1200 Tanklastzüge – wohlgemerkt pro Tag
„Für uns ist es sehr befremdend, dass die Pipeline in Ostdeutschland so geplant ist, dass sie nicht in der Nähe unserer Kraftwerke vorbeikommt“, sagte Kramer. Es sei unrealistisch, die Kraftwerke per Lastwagen mit Wasserstoff zu versorgen. „Wir bräuchten 1200 Tanklastzüge, um ein Kraftwerk einen Tag betreiben zu können“, sagte er. „Ohne die Versorgungspipeline werden wir nicht in die Investitionen einsteigen.“
Brandenburgs Wirtschaftsminister Jörg Steinbach (SPD) sagte, dass die Brandenburger Seite den Anschluss der Lausitzer Kraftwerke plane – unabhängig von den bislang fehlenden Plänen des Bundes. „Da sind wir weiter als der Bund.“ Der grüne Strom gilt längst als Ansiedlungsgrund: „Die ausländische Industrie fragt ganz klar nach grünem Strom“, sagte Steinbach.

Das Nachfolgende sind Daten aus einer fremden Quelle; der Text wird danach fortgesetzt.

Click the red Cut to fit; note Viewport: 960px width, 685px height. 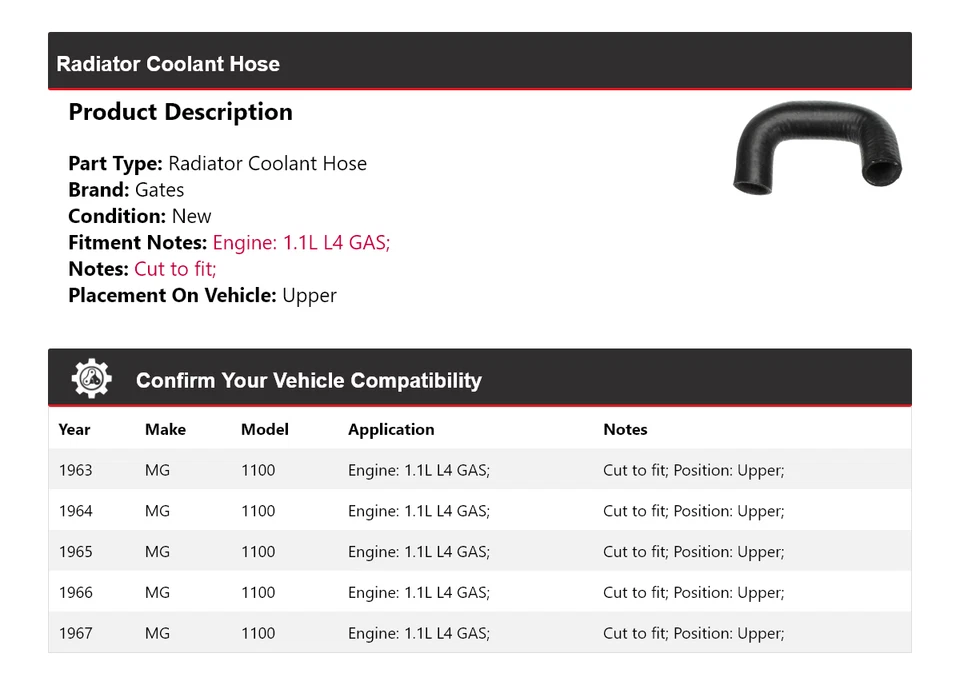coord(175,269)
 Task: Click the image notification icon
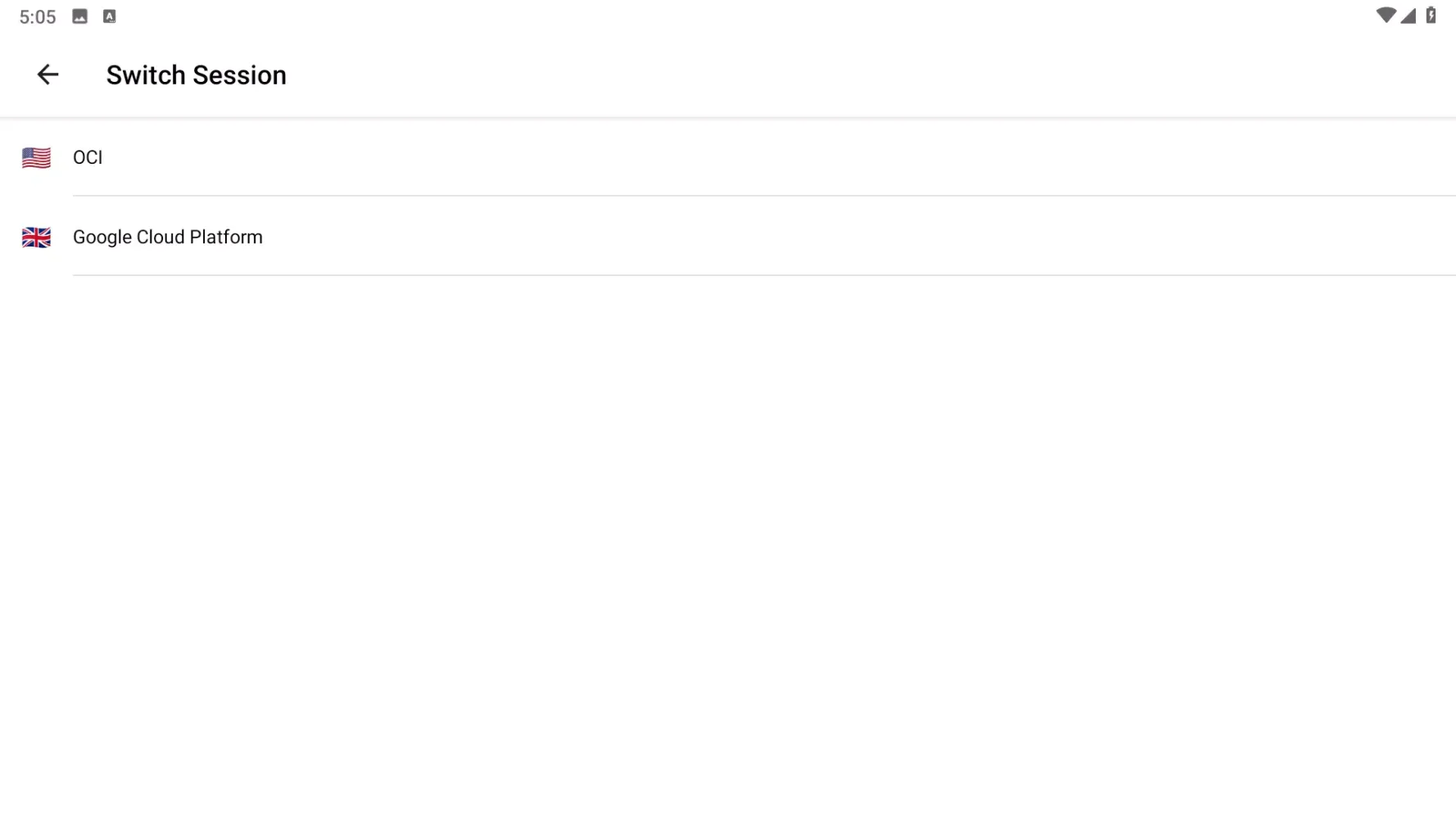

Sonst würden sie sich nicht ansiedeln.

Der Energiekonzern gehört mehrheitlich einer tschechischen Milliardärsfamilie. Die Leag hat die Lausitzer Kohlesparte 2016 von Vattenfall übernommen und wird immer wieder von Umweltverbänden kritisiert. Doch nun soll die grüne Wende kommen. Der Standortvorteil: In der Lausitz gibt es riesige ehemalige Tagebauflächen, sogenannte Mondlandschaften. Dort ist die Natur umgewühlt und zerstört und muss nun renaturiert werden. Dort sei ausreichend Platz für Windräder und Solaranlagen, heißt es. So viel Platz, wie es ihn sonst nirgends in Deutschland gibt. Deshalb sind in der Lausitz die bundesweit größten Windparks auf dem Festland geplant.
Bislang speist die Leag nach eigenen Angaben acht Gigawatt Kohlestrom ins Netz. „Bis 2030 sollen es sieben Gigawatt grüner Strom sein“, sagte Kramer. „Bis 2040 wollen wir 14 Gigawatt Grünstrom liefern können.“ Zwei bis drei Gigawatt sollen aus Wasserstoffkraftwerken kommen, für die der Anschluss ans Pipelinenetz nötig ist.

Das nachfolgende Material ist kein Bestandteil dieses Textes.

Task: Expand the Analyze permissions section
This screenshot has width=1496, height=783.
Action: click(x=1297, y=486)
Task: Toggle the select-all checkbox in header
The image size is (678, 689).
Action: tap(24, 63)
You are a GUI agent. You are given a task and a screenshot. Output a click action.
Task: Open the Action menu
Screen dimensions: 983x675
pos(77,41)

Einmalige Chance für die Lausitz
Die Pläne für den Umstieg laufen seit vier Jahren, es geht um Investitionen von etwa 600 Millionen Euro. „Das ist ein massiver Anschub für den Strukturwandel in der Lausitz“, sagte Kramer. Er geht davon aus, dass sich mit dem Umstieg auch neue Großindustrie ansiedeln wird. Und wenn die da sei, folgten der Mittelstand und Investitionen der öffentlichen Hand. „Eine solche Chance wird die Lausitz nie wieder bekommen.“
Doch der Leag-Chef machte auch eine klare Ansage an die Grünen und mehr oder weniger radikale Klimaaktivisten. Die Politik plant den Kohleausstieg bislang für 2038, doch es läuft die Debatte, das Datum vorzuziehen. „Ein Ausstieg bis 2038 oder auch 2035 ist realisierbar“, sagte Kramer, „aber davor ist es technisch nicht möglich.“
Er vergleicht das bisherige Vorgehen der Politik damit, dass jemand mutwillig den Ast absägt, auf dem die Gesellschaft sitzt. Er meint damit: Sinnvoller wäre es, zuerst massiv zu investieren und die rechtlichen, technischen, bürokratischen und finanziellen Probleme zu bewältigen, damit so schnell wie möglich auf regenerative Energien umgestiegen werden kann. Erst wenn grüner Strom produziert wird, sollten die bisherigen Kohlekraftwerke abgeschaltet werden.

Bislang wurden einzelne Kraftwerke weiter gebraucht. Die Anlage im südbrandenburgischen Jänschwalde wurde ab 2018 heruntergefahren, nun wegen der Energiekrise nach dem russischen Angriff auf die Ukraine aber wieder hochgefahren.